¡Súbete al barco!

Este verano ha sido estupendo y, entre las mejores cosas que me han ocurrido, están haber empezado a formar parte de una tribu y de una tripulación . De la tribu ya te hablé en una entrada anterior y hoy quiero hablarte de la tripulación que acompaña a Marta en su viaje, catalejo en mano.

El pasado viernes fue la botadura de Columbus, el barco que emprende un nuevo camino cuyo destino es conseguir una cura para los niños que, como Marta, sufren el Síndrome de Niemann Pick tipo C, un trastorno genético neurológico raro que produce daños irreversibles en el organismo y para el que, a día de hoy, no hay cura. La botadura fue ni más ni menos que una magnífica fiesta en la Ciudad de la Raqueta en la que se vivió algo increíble: las entradas se agotaron en 48 horas, la cantidad de colaboradores y voluntarios fue espectacular, igual que el ambiente que allí vivimos todos los asistentes, y la recaudación un primer paso para que la Fundación Columbus pueda investigar la terapia génica necesaria con la intención de empezar los ensayos clínicos en los pacientes con NPC.

No podía haber un maestro de ceremonias mejor que el Mago More ni mejores personas que los padres de Marta y todos los que han decidido subirse al barco para que la investigación llegue a buen puerto. Y desde aquí quiero animarte a que tú también formes parte de la tripulación, porque no basta con empezar a investigar, eso solo es el primer paso, tenemos que seguir remando, cuantos más mejor, para que la Fundación Columbus pueda seguir trabajando y el barco de «El viaje de Marta» no se hunda. El otro día me decía un conocido que investigar en enfermedades raras no es rentable, esa afirmación tan dura seguramente sea cierta a nivel económico, pero me rebelo pensando que si se puede hacer algo para salvar una vida o aliviar un sufrimiento, no se haga, y más cuando hablamos de niños.

Soy de las que piensa que todo suma, y que para que algo llegue a término primero hay que empezarlo, no se puede llegar a ninguna meta si ni siquiera se echa a andar. Y eso es lo que muchos padres de niños con enfermedades raras llevan haciendo desde hace tiempo, ese espíritu es el que Ana e Ignacio, los padres de Marta, y sus allegados nos han contagiado a todos los que hemos decidido formar parte de la tripulación. Por eso yo te animo a que también tú te embarques.
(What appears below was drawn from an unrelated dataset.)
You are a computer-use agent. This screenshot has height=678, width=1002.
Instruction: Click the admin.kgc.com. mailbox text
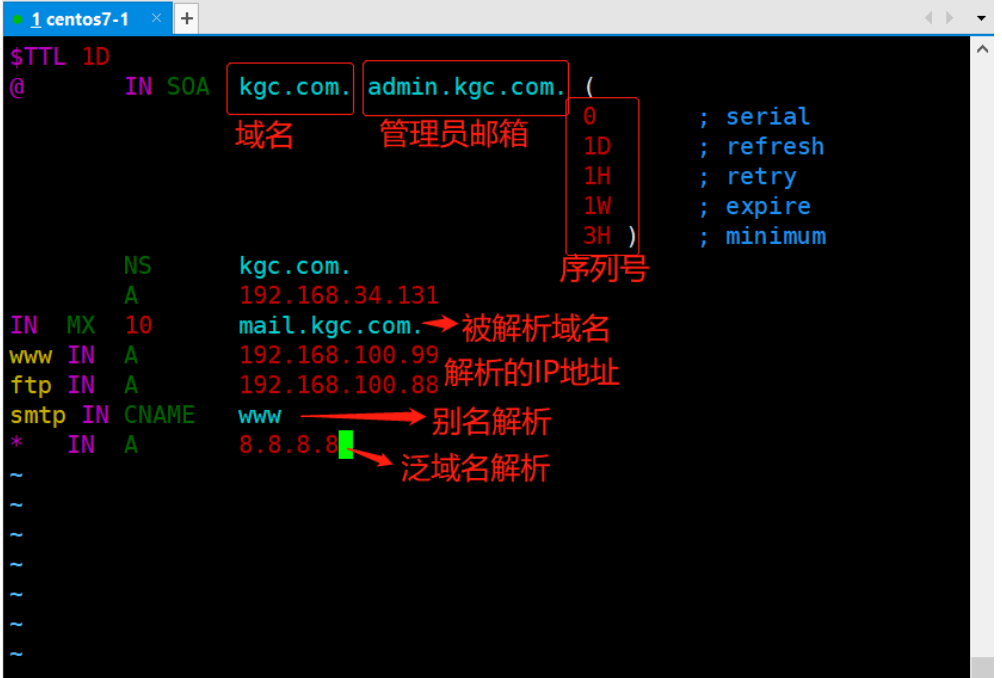(466, 87)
Puedes colaborar dando visibilidad a esta enfermedad haciéndote una foto con el gesto del catalejo y colgándola en las redes sociales, con el hastag #yoviajoconmarta y etiquetando a la Fundación Columbus y a El Viaje de Marta. Si quieres también puedes hacer alguna aportación a la Fundación Columbus para que la investigación siga adelante.

Y tienes otra opción (aunque me de un poco de vergüenza proponértela, pero todo sea por la causa): he querido aportar mi granito de arena con la reedición de «Infinito, infinito y punto final«, todos los beneficios obtenidos con la venta de los nuevos ejemplares irán destinados a «El viaje de Marta» para que la Fundación Columbus pueda seguir investigando la terapia génica necesaria para estos niños que, como Marta, sufen el Síndrome de Niemann Pick tipo C.

Venga, ¡súbete al barco! Te esperamos.